**EXERCISE OBJECTIVE:**
Below are some records. Write out the line that contains "You are a computer-use agent. This" and all lines after it, exactly, but not the pictures.

**RECORD EXTRACTS:**
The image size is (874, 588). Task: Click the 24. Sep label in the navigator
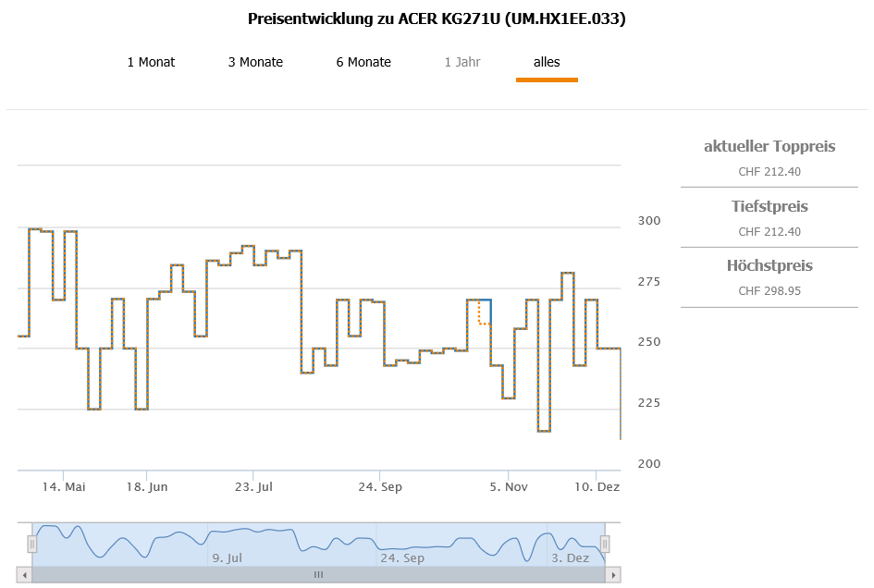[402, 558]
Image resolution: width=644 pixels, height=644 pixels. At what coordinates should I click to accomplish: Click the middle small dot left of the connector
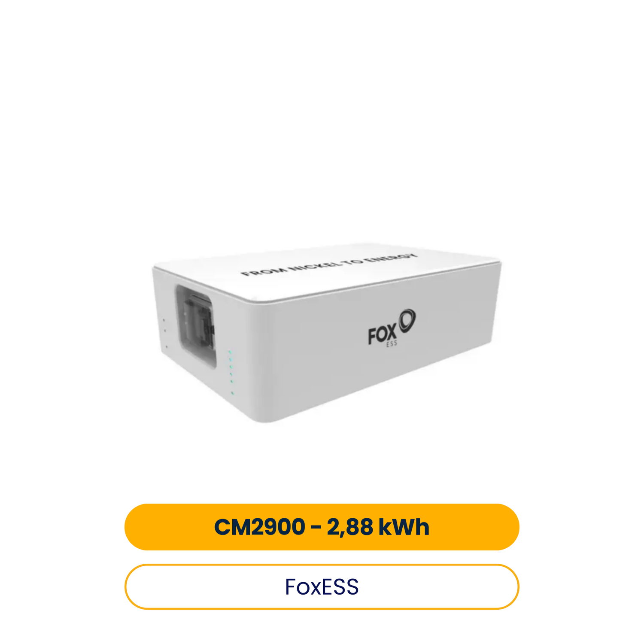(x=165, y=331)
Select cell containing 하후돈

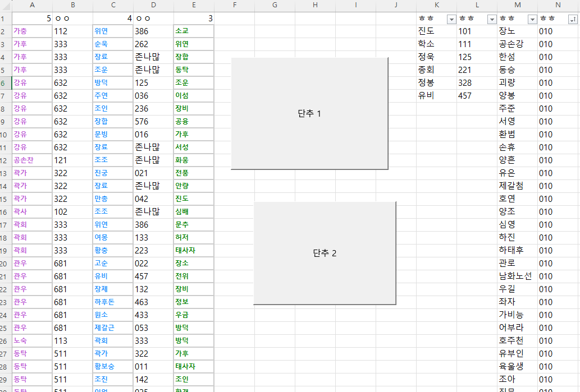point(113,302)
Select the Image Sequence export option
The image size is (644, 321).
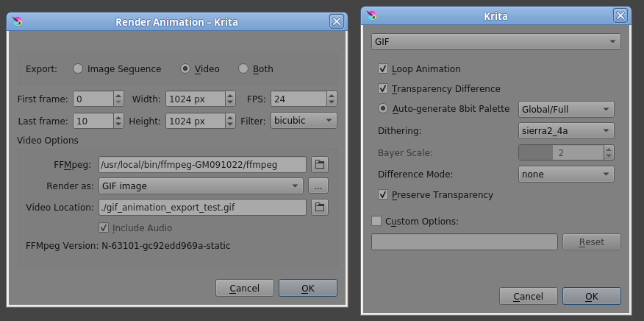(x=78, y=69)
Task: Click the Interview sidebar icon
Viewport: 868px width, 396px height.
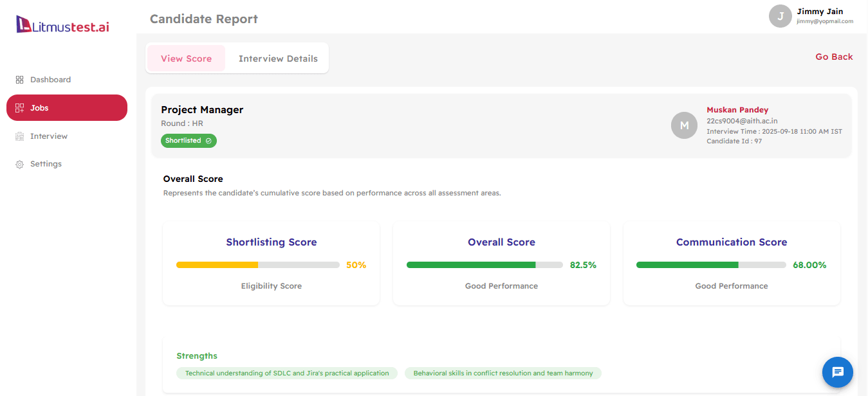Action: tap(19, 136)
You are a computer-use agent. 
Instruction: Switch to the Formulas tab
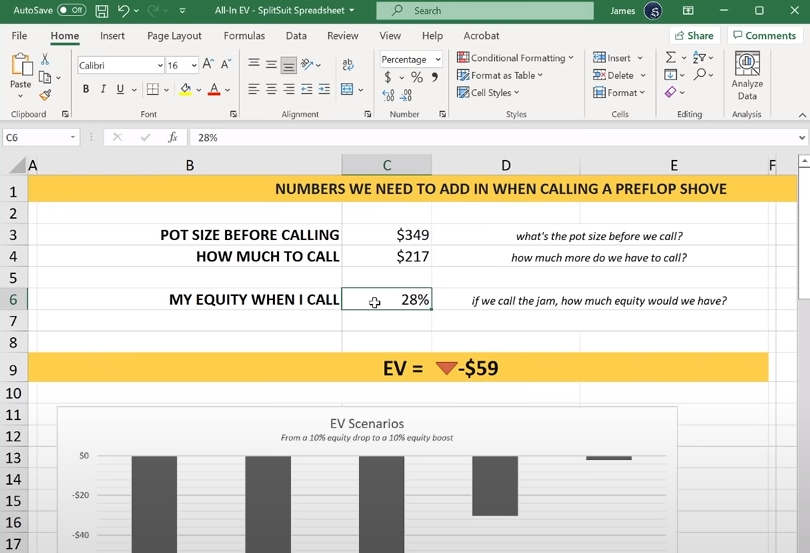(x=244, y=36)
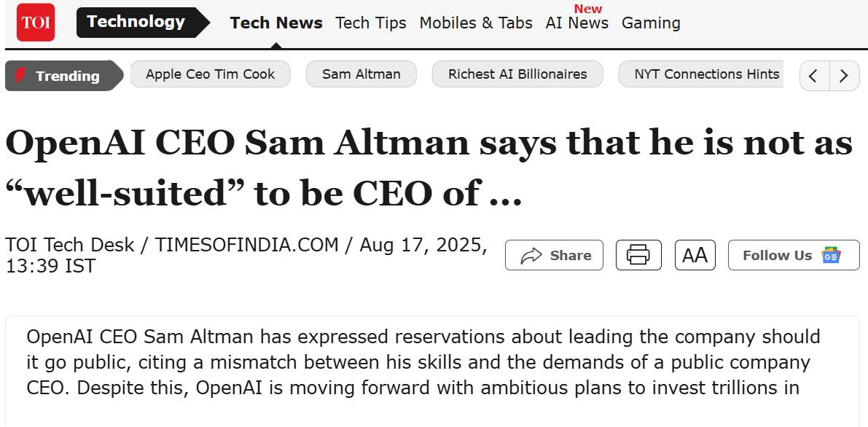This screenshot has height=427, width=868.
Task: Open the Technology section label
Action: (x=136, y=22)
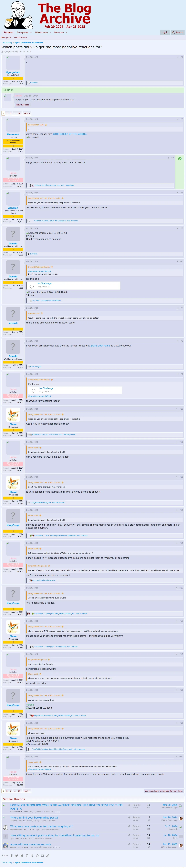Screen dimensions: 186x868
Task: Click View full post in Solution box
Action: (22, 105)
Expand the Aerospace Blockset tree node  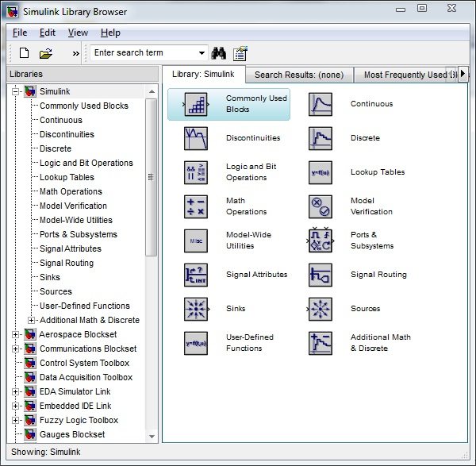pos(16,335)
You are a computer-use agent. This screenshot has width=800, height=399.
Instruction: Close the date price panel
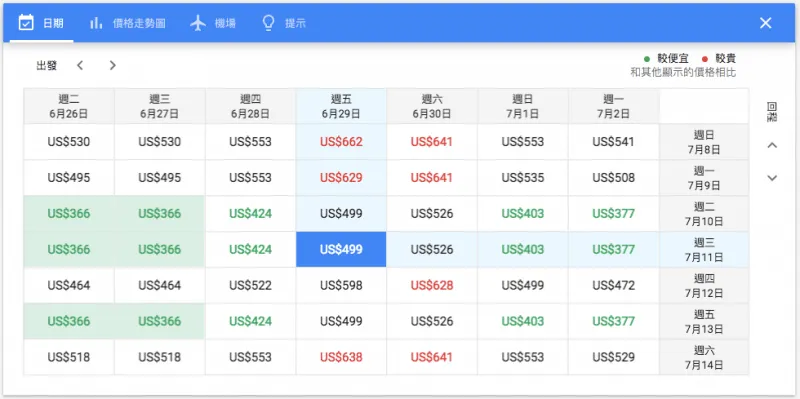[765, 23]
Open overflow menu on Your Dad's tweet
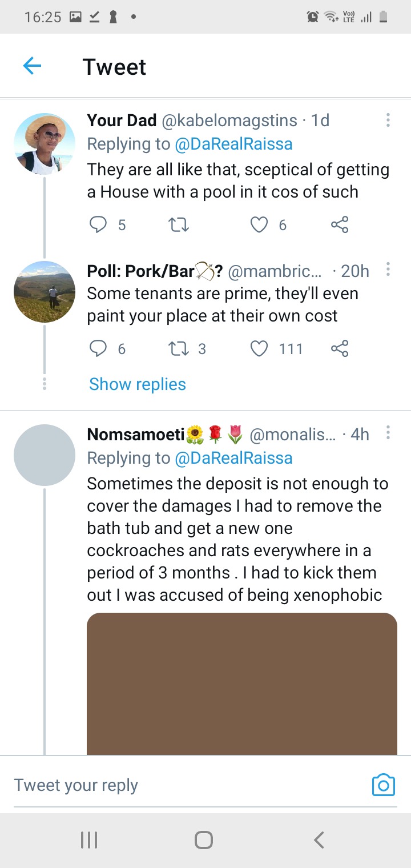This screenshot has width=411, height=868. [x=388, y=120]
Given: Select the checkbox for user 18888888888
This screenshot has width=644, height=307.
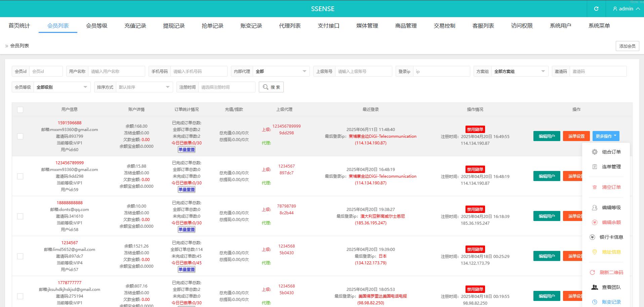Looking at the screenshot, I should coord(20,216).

**TASK RESULT:**
You are a computer-use agent. This screenshot has width=800, height=399.
Instruction: Close the date price panel
[765, 23]
Open overflow menu on Your Dad's tweet
This screenshot has width=411, height=868. [x=388, y=120]
Given: Select the checkbox for user 18888888888
This screenshot has width=644, height=307.
Looking at the screenshot, I should coord(20,216).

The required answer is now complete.